Monday, July 23, 2012
My father is such an awesome man. I have written before about his kindness, his generosity, and his love of family. He is a man whose steps are directed of the Lord and a man whose love for God is the guiding factor of his life. I adore him.
I am certain that my trust in my Heavenly Father has been molded by my trust and love for my earthly father. My Daddy has not been perfect but he has been the best father in the world to me and my four brothers. His living example of faith and devotion have colored my view of the God I serve. When my father would sit me on his knee as a little girl and talk to me about the goodness and faithfulness of God, I believed every word he said. I believed it because I saw it in my father's life.
As you know from previous posts, our family has recently endured the devastating news of my brother, Dan, and his diagnosis of colon cancer. Daddy became the bedrock of faith for our entire family. Throughout the entire ordeal, Mother was the prayer warrior and Daddy the voice of faith. Everyday his booming voice would speak to me about my brother and let me know that God was in control. His unwavering faith in the goodness of God became the anchor for all of us to cling to. My heart and mind were at ease just hearing Daddy's words of encouragement.
About six weeks ago, I faced a personal crisis of my own. It was so devastating and so heart wrenching, I didn't think I could bear up under the load. My tears were many and my prayers were constant. I knew God was in control but I definitely could not control my own raging emotions during that time. Knowing that I could put my trust in my unfailing Heavenly Father was my greatest source of comfort. The prayers and encouragement of my earthly father did, once again, anchor my drifting heart.
As I spoke to my Daddy about this trying circumstance, he listened patiently while I poured out my heart to him.
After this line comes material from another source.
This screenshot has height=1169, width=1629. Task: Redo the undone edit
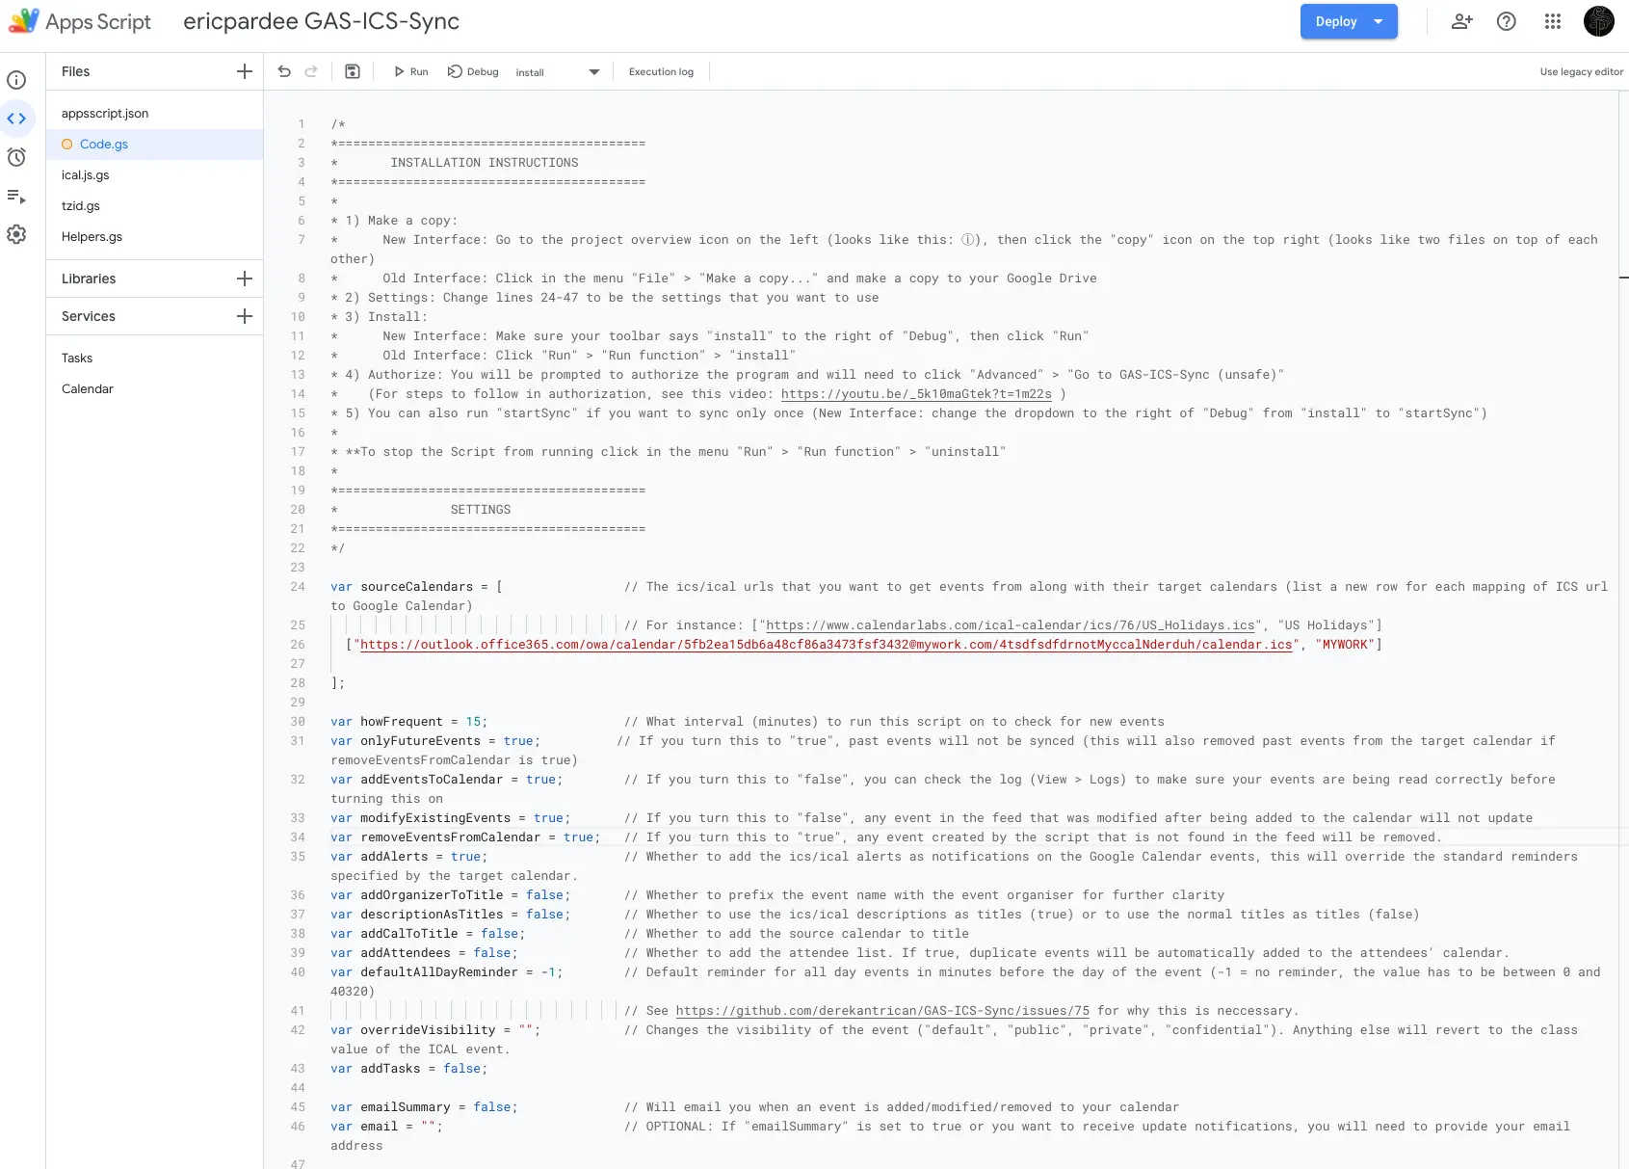(x=310, y=71)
I could hear his whispers to the Lord as I was speaking to him and I knew that Daddy was already lifting me to God in prayer. When I could speak no more, the voice I have loved to hear all of my life began to counsel me as to the steps I should take to resolve the issue. As my emotions began to calm, I felt hope spring up within me and I could begin to see the light at the end of the tunnel. When we came to the end of the conversation, Daddy said, "If there is anything you need, just let me know.".
Shortly after I hung up the phone, I realized that this is exactly what our dear Heavenly Father has instructed us to do when facing life's adversities. God desires for us to "let Him know" when we need His help---when life is too much for us to handle---when our hearts are overwhelmed---when we feel we have no place else to go. We can go to Him knowing that, even if the problem does not go away, we still can have His abiding presence and the assurance that He will work this out for our good. No one else can do for us what God can do for us. We just need to ask so that we may receive and seek so that we may find.
My Daddy is eighty-two years old. He is active, funny, vibrant, and full of life. He still travels to conferences and special services across the country with my sweet Mother as his traveling companion. He still reads the scriptures with a yearning to know them fully and strives to live by God's Word in his daily life. He is such a Godly man and I am proud to be his child.
Today, I strive to be a child of God that would reflect Him to those around me. I want to be the humble servant of the Most High, striving to be all He would have me be. There are times when I am able to be at peace in my surroundings and find joy in the simple things of life. Other times, when the storm is raging, I am driven to my knees, petitioning my dear Lord for the needs of my life. I am comforted by the fact that, in those times of desperation, I hear the Lord say, "I will supply all your needs---just let me know.". Isn't that just like a father, meeting the needs of the children if they will only let Him know.